白马山庄黑漆的大门开着的,他们居然真的就这么样直闯了进去。
门房里的家丁全都大吃了一惊,纷纷冲出来,大喝道:“你们是什么人?来干什么?”
风四娘笑道:“我们是来找周至刚的,我是他的姑奶奶。”
她打马穿过院子,直闯上大厅。
不但人吃惊,马也吃惊,马嘶声中,已撞翻了两三张桌子,四五张茶几,七八张椅子。
十来个人冲出来,有的想勒马缰,有的想抓人,人还没有碰到,已挨了几马鞭。
风四娘大声道:“快去叫周至刚出来,否则我们就一路打进去。”
霍英高兴得满脸通红,大笑道:“对,我们就一路打进去。”
一个老家丁急得跳到桌子上,大叫道:“你们这是干什么?莫非是强盗?”
话还没有说完,风四娘也已跳上桌子,一把揪住他衣襟,道:“我早就说过,我是周至刚的姑奶奶,他的人呢?”
“他……他不在,真的不在。
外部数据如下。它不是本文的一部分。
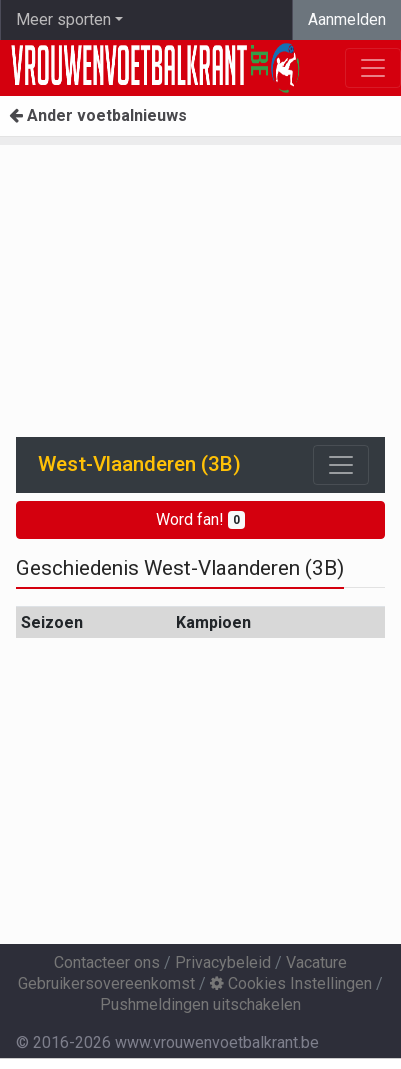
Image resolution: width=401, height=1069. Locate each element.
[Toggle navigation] (341, 465)
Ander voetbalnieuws (98, 115)
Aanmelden (347, 19)
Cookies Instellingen (291, 983)
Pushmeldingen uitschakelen (200, 1004)
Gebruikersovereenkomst (106, 983)
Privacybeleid (223, 962)
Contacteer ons (107, 962)
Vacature (316, 962)
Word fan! (200, 519)
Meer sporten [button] (63, 19)
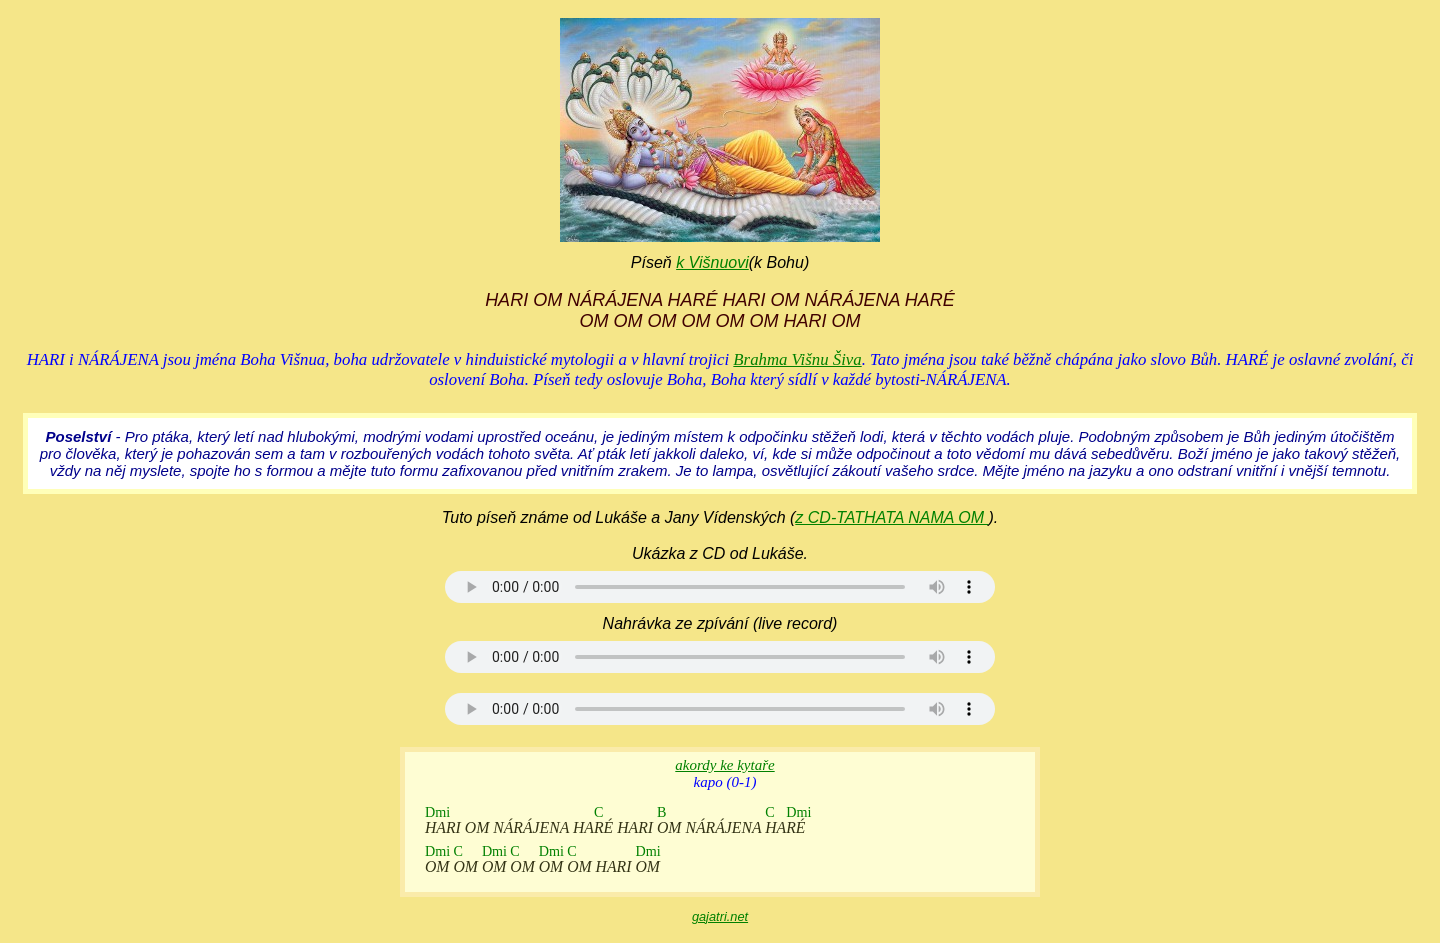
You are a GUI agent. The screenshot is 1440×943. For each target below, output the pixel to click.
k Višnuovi (712, 262)
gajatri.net (720, 916)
”
“为什么不在?”
当然是因为出去了,所以才不在,风四娘也觉得自己问得好笑,所以又问道:“他几时出去的?”
“刚才。”
“一个人出去的?”
“不是一个人,还有一位连公子。”
“连公子?连城壁?”
“好像是的。”
“他们到哪里去了?”
“不知道,真的不知道。”
风四娘的心不住往下沉:“连公子是不是跟他的夫人一起来的。”
“是。”
“连夫人呢2”“在后面院子里,跟我们庄主夫人在吃饭。”
风四娘心里冷笑,道:“原来他故意安排周至刚出现,只不过是为了要把他老婆留在这里,他好出去杀人。”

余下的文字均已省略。